**WHAT YOU WILL DO**
Write out exactly the lines of the entries below from the one holding "1176x666 pixels." to the one holding "Viewport: 1400px width, 788px height.", inclusive, and leave out all other lines.

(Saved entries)
+++

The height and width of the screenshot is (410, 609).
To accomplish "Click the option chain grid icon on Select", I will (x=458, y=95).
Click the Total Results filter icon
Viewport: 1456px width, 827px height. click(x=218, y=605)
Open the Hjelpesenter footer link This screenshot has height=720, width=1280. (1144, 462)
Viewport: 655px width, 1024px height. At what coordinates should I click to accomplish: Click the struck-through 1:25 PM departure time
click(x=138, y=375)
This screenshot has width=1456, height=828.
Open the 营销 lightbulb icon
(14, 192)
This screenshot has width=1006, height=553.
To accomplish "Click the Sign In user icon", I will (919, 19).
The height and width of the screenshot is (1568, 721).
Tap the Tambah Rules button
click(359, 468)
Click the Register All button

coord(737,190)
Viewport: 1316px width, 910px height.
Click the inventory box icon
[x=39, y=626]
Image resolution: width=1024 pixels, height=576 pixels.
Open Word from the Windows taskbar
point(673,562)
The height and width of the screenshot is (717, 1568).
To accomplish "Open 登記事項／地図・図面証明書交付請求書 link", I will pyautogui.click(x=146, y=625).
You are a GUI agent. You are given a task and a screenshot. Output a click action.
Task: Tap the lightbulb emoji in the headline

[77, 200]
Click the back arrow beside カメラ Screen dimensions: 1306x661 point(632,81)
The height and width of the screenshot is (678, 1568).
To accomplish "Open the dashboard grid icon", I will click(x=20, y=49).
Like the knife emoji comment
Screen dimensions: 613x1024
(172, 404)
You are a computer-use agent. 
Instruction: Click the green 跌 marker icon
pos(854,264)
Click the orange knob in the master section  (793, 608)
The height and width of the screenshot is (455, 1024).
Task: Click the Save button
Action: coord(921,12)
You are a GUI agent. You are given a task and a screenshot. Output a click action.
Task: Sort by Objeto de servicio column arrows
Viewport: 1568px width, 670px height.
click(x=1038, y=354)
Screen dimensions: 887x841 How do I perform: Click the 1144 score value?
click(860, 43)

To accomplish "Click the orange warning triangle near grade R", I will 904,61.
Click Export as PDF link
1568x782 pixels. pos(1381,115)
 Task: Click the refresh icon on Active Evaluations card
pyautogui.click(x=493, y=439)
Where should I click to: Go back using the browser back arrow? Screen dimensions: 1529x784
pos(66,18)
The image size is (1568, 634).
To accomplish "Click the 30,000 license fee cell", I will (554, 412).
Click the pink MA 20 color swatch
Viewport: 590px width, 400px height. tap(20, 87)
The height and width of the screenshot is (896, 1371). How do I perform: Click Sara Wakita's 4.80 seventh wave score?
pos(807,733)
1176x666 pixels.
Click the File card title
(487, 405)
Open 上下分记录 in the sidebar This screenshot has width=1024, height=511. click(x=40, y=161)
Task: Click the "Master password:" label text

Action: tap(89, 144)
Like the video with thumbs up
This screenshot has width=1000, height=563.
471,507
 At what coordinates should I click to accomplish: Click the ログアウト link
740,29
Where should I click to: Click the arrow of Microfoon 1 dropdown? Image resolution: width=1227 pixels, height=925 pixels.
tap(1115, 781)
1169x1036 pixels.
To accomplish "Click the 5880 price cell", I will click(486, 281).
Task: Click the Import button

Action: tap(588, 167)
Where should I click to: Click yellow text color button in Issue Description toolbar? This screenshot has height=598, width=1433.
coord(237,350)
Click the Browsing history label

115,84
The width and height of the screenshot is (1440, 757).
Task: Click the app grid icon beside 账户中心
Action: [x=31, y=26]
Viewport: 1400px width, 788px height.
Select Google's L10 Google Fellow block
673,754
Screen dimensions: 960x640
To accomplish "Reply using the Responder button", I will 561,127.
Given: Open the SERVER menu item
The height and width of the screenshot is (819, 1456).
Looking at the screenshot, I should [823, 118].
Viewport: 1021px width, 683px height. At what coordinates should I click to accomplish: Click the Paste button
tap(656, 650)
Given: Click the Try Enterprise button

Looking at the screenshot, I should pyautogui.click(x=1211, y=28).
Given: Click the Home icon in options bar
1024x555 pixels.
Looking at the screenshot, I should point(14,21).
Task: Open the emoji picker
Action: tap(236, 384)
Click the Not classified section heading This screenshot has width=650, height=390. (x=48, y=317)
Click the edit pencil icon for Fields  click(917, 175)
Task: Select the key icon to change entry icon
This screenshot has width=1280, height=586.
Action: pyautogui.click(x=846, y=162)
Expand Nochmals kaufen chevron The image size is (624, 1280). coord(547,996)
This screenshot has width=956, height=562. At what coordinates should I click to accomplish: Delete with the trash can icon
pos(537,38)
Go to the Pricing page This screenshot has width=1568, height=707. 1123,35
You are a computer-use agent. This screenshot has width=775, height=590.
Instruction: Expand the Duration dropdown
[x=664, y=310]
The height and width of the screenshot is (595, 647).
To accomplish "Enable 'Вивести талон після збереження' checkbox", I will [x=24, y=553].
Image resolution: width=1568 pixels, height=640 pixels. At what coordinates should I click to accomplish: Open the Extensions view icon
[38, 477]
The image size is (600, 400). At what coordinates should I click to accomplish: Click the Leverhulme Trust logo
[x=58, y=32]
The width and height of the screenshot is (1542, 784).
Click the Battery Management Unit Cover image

+++

**WRITTEN REPLY**
1176x666 pixels.
Click the File card title
(487, 405)
Open 上下分记录 in the sidebar This screenshot has width=1024, height=511. click(x=40, y=161)
Task: Click the "Master password:" label text

Action: tap(89, 144)
Like the video with thumbs up
This screenshot has width=1000, height=563.
471,507
 At what coordinates should I click to accomplish: Click the ログアウト link
740,29
Where should I click to: Click the arrow of Microfoon 1 dropdown? Image resolution: width=1227 pixels, height=925 pixels.
tap(1115, 781)
1169x1036 pixels.
To accomplish "Click the 5880 price cell", I will click(486, 281).
Task: Click the Import button

Action: tap(588, 167)
Where should I click to: Click yellow text color button in Issue Description toolbar? This screenshot has height=598, width=1433.
coord(237,350)
Click the Browsing history label

115,84
The width and height of the screenshot is (1440, 757).
Task: Click the app grid icon beside 账户中心
Action: [x=31, y=26]
Viewport: 1400px width, 788px height.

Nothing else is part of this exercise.